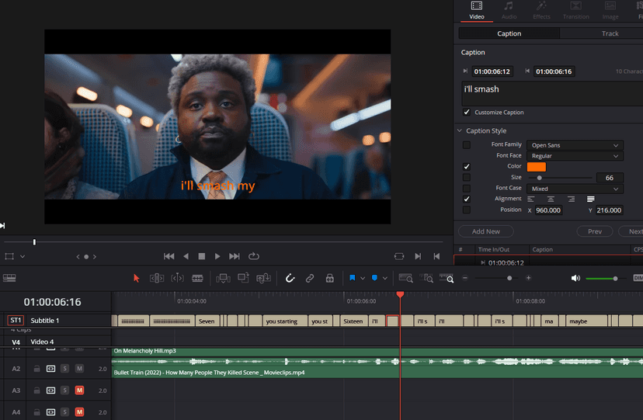The height and width of the screenshot is (420, 643).
Task: Uncheck the Customize Caption checkbox
Action: pyautogui.click(x=467, y=113)
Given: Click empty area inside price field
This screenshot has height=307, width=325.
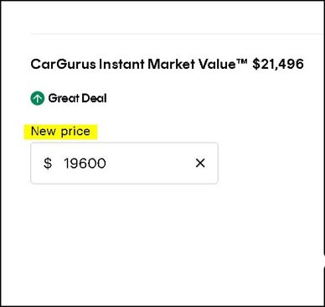Looking at the screenshot, I should (x=149, y=164).
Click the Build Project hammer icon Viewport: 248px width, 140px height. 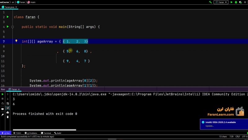pos(210,2)
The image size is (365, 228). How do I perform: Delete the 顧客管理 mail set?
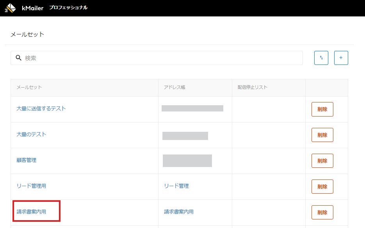(x=322, y=161)
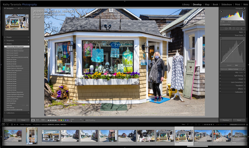Select the Spot Removal tool
Screen dimensions: 249x148
coord(226,28)
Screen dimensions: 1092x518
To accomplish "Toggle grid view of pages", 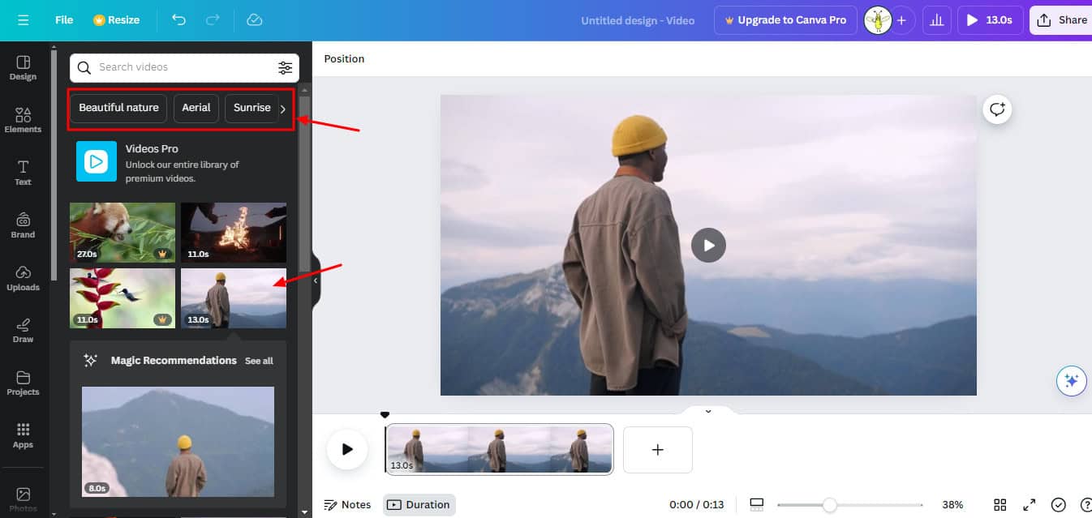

** Task directions **
The answer must consist solely of the lines from the one with "Screen dimensions: 1092x518" through the final line of the data, each reproduced exactly and with pictures omitted.

** Expected output **
Screen dimensions: 1092x518
To accomplish "Toggle grid view of pages", 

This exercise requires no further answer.